The Worker Protection (Amendment of Equality Act 2010) Bill has received Royal Assent as of this month.
The initial bill drafting proposed liability on employers for harassment of their employees by third parties, such as a customer, client, supplier or contractor, which meant an employee could therefore be harassed by simply overhearing an offensive conversation.
It also proposed a proactive duty for employers to take all reasonable steps to prevent harassment of their workforce, such as training for managers and staff, and robust procedures for responding to complaints.
Amendments were made at the House of Lords stage, such as the removal of proposed third-party liability and of the word all from the proactive duty on employers to take reasonable steps to prevent harassment section. The House of Commons then considered and approved the amendments.

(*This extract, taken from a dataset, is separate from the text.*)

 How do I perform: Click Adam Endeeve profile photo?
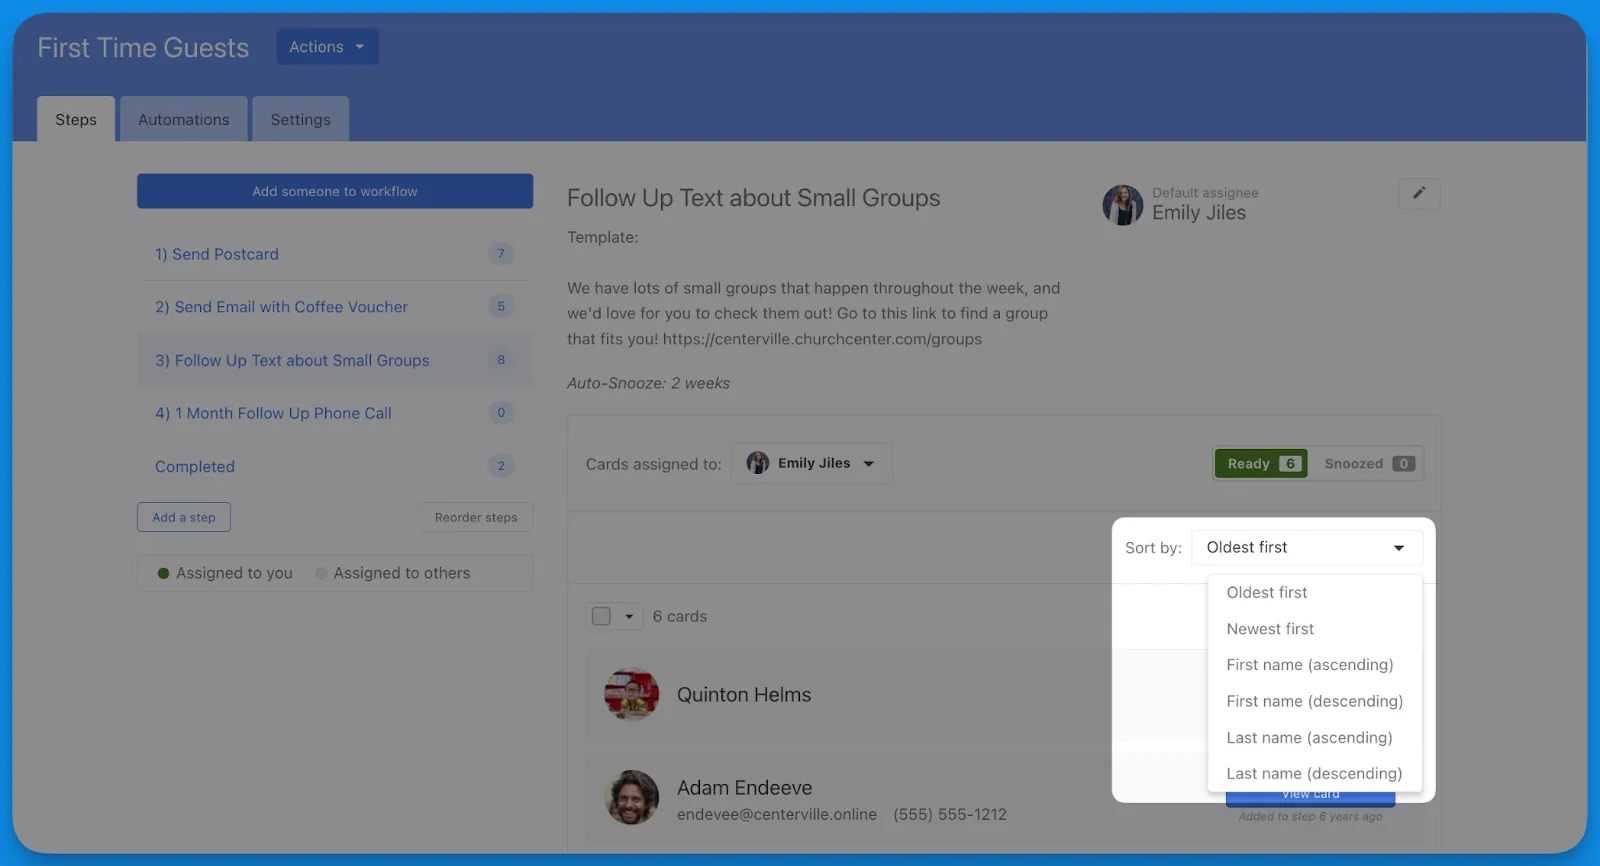631,797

Kate Palmer, HR advice and consultancy director at Peninsula, said: “Sexual harassment is unwanted conduct of a sexual nature that creates an intimidating, hostile, degrading, humiliating or offensive environment. It is surprising that the government has made such amendments to remove from the bill the proposed liability on employers for harassment of their employees by third parties and diluted the duty on employers to prevent sexual harassment.
“The increase in regulation for employers and resulting claims that may have occurred because of the initial drafting of the bill is now likely diminished because of these latest changes. It is vital for employers to remember that the prevention of harassment should remain a central focus given that sexual harassment remains prevalent, and that claims by employees who have been harassed by third parties could still be made indirectly through constructive dismissal claims.”

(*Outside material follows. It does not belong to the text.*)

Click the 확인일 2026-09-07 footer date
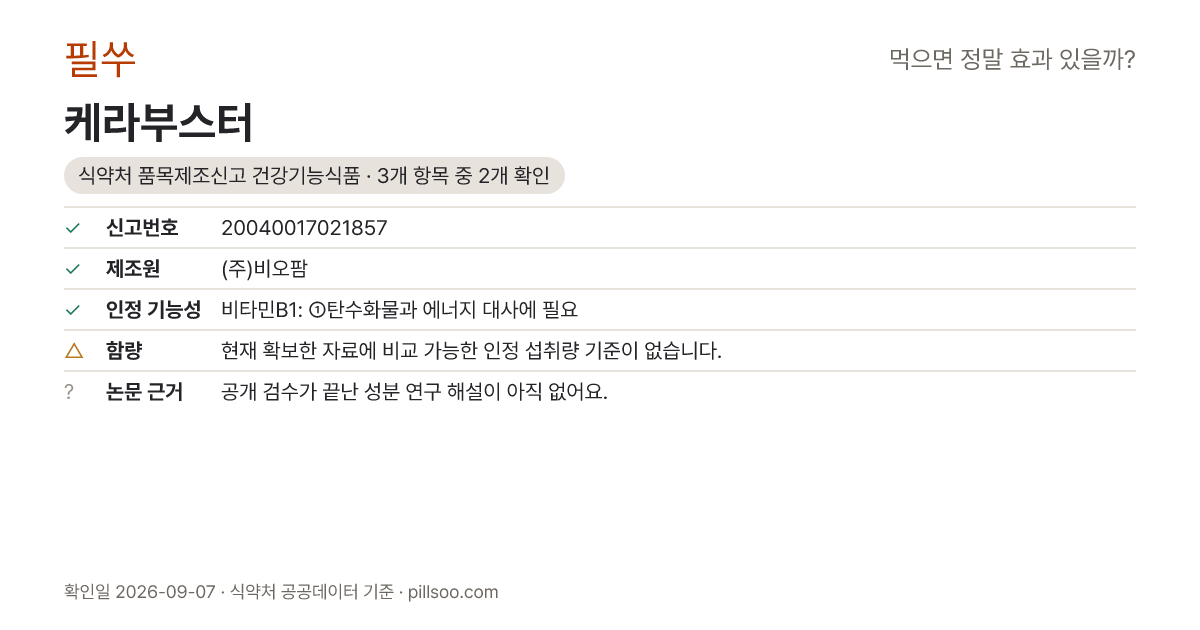The height and width of the screenshot is (630, 1200). point(140,592)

Chantelle de Filippis, employment associate at Stevens and Bolton, added: “The new legislation strengthens existing protection and places a preventative duty on employers to ensure that reasonable steps to prevent sexual harassment in the workplace are taken. What is considered reasonable will vary depending on factors including the size of the workforce and relevant industry or sector, so it is crucial that employers consider what measures to take, particularly in light of new, hybrid working environments.”